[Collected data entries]
■ ■ ■
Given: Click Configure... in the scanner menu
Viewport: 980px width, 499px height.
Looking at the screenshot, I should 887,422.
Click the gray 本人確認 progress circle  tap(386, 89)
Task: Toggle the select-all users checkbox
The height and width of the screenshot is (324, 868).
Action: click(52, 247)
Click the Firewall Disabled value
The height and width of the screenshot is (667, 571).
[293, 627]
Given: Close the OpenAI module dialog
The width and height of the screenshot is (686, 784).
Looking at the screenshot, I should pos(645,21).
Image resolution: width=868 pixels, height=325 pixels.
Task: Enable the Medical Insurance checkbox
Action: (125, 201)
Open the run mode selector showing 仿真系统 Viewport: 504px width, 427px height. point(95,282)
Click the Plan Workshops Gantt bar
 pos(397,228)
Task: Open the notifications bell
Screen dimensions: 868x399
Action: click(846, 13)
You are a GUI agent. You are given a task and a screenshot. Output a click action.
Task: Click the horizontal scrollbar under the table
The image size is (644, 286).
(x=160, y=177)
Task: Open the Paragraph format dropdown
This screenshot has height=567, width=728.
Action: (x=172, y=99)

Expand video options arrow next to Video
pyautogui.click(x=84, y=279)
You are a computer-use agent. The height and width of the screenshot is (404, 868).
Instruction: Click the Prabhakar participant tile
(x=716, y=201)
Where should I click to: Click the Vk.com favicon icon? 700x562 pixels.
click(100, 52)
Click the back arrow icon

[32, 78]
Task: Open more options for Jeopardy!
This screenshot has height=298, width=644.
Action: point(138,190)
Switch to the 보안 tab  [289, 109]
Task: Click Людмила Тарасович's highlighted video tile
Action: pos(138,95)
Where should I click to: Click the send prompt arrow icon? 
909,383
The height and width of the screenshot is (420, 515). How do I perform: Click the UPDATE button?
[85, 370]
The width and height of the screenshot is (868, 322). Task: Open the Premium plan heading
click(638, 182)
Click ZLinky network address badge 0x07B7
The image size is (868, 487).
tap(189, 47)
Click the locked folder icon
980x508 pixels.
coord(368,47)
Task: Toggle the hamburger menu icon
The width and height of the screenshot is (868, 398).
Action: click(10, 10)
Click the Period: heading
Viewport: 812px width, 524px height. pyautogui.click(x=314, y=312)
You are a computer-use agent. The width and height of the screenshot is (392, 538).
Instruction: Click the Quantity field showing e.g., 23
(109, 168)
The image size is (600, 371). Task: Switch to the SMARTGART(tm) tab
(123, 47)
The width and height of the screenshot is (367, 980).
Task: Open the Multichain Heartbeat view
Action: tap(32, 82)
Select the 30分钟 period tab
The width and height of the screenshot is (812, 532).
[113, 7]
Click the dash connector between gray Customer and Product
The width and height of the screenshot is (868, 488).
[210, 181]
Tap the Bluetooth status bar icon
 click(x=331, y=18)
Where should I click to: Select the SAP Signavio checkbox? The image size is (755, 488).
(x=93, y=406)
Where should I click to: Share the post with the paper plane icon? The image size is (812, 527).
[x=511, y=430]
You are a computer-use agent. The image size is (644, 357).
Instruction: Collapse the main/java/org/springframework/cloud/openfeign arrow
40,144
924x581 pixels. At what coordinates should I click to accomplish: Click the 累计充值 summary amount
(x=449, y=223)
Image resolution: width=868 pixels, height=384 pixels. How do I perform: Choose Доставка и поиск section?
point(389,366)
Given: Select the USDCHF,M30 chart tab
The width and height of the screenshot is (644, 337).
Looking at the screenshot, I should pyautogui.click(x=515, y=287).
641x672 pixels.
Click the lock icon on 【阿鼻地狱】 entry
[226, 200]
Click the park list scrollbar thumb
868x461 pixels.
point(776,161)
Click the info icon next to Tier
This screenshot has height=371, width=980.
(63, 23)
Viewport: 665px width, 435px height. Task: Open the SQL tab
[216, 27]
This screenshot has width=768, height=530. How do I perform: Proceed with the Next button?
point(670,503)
■ ■ ■
#### [Problem to work on]
Give back, exactly as written, the stretch from the line with "The height and width of the screenshot is (324, 868)." through the line with "You are a GUI", and no other lines from the records above.

#### [Written response]
The height and width of the screenshot is (324, 868).
Action: click(52, 247)
Click the Firewall Disabled value
The height and width of the screenshot is (667, 571).
[293, 627]
Given: Close the OpenAI module dialog
The width and height of the screenshot is (686, 784).
Looking at the screenshot, I should pos(645,21).
Image resolution: width=868 pixels, height=325 pixels.
Task: Enable the Medical Insurance checkbox
Action: (125, 201)
Open the run mode selector showing 仿真系统 Viewport: 504px width, 427px height. point(95,282)
Click the Plan Workshops Gantt bar
 pos(397,228)
Task: Open the notifications bell
Screen dimensions: 868x399
Action: click(846, 13)
You are a GUI agent. You are given a task and a screenshot. Output a click action.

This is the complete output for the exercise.